The scientists believe this neuro tech may prove useful for those suffering from Locked-in syndrome (such as certain ALS or stroke patients). What’s more, DeWave, in various demos, allowed robot control via thoughts.
DeWave is not alone.
Neurable, a Boston-based neurotech startup founded in 2015, is developing non-invasive brain-computer interfaces (BCIs) that blend seamlessly into consumer devices. Backed by over $30M in funding (including a $13M Series B in 2024 from Ultratech Capital, TRAC, Pace Ventures, and Metaplanet), they aspire to become “Fitbit for your brain.” They’re pursuing a licensing ecosystem for earbuds, glasses, helmets, and more, with Apple reportedly eyeing similar integrations for AirPods (such as thought-controlled playback and mental health snapshots).

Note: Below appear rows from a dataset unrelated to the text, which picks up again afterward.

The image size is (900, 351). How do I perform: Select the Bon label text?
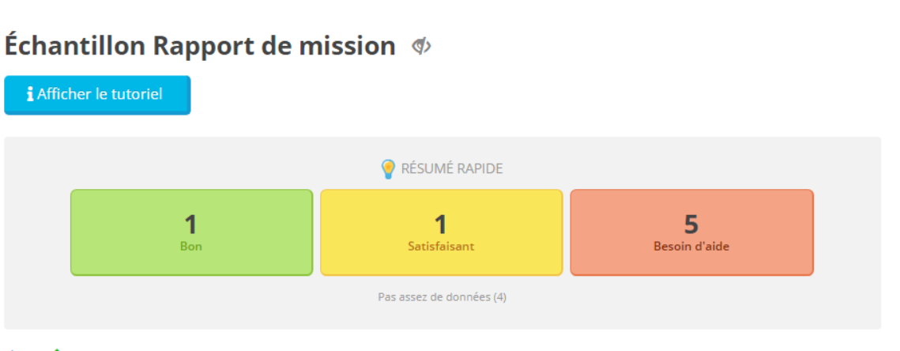coord(191,247)
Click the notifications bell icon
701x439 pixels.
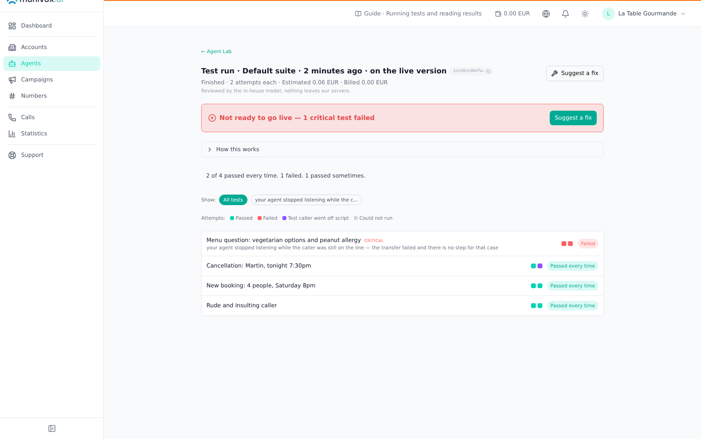(566, 14)
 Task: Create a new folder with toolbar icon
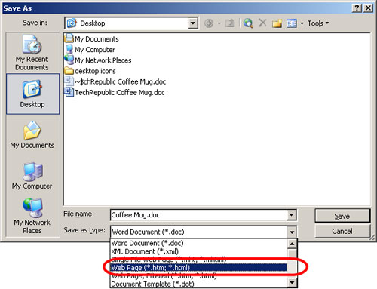click(277, 23)
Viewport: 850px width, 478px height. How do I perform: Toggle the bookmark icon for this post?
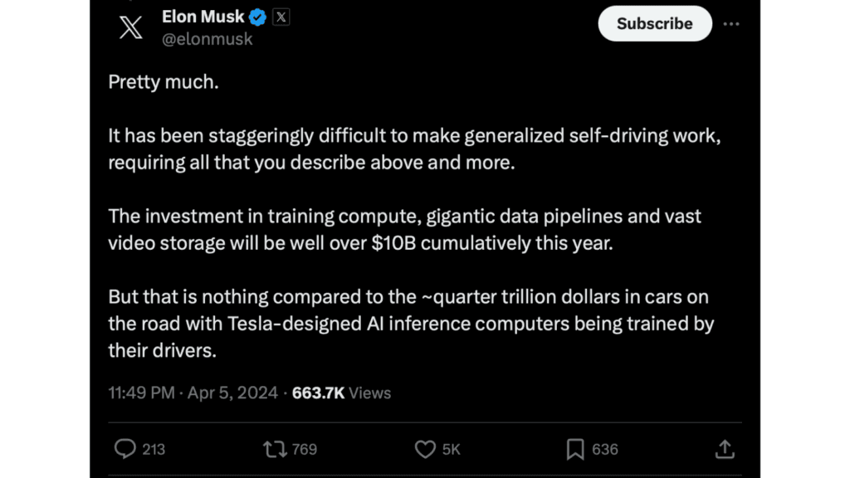tap(574, 449)
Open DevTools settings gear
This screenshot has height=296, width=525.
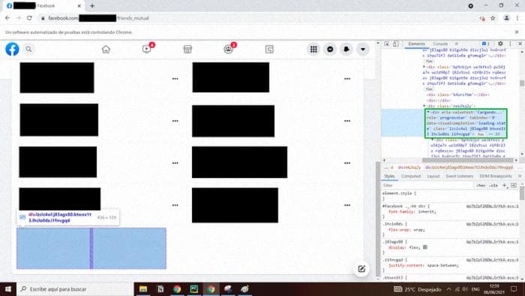pos(500,44)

Neurable’s Flagship Product is called MW75 Neuro LT. Launched in partnership with Master & Dynamic, these noise-canceling headphones hide EEG sensors in the headband for unobtrusive wear. Neurable’s core technology uses patented signal processing and AI-Powered EEG Sensing to filter noisy EEG data from scalp electrodes. Trained on hundreds of hours of brain data, it detects gamma waves (high-focus states) and theta waves (fatigue/drift) in real-time, with more than 80% reliability for burnout prediction. MW75 pairs with apps like Apple Health for enhanced fitness-brain insights and provides nudges like “Take a break” via audio cues. What’s more MW75 tracks cognitive metrics, such as “brain age” (neural efficiency vs. chronological age), cognitive strain (mental load), anxiety resilience, and recovery scores. Early users report 20-30% productivity gains by avoiding context switches, and it’s validated for ADHD management and early detection of cognitive issues (such as depression or Alzheimer’s).
OK, dude, I’ll admit it’s impressive. So where do we stand now?
EEG isn’t reading minds yet— it’s eavesdropping on brain chatter with AI as the translator.
What’s next?
It goes without saying that progress will continue. That’s the way these things go. The tech has already evolved from proof-of-concept to a robust tool for BCIs. With ongoing refinements, your dreams may become mind movies that make other people’s eyes rain. But I wonder, will we build a machine that can alter a person’s EEG waves and perhaps even change— for good or ill— what they’re thinking?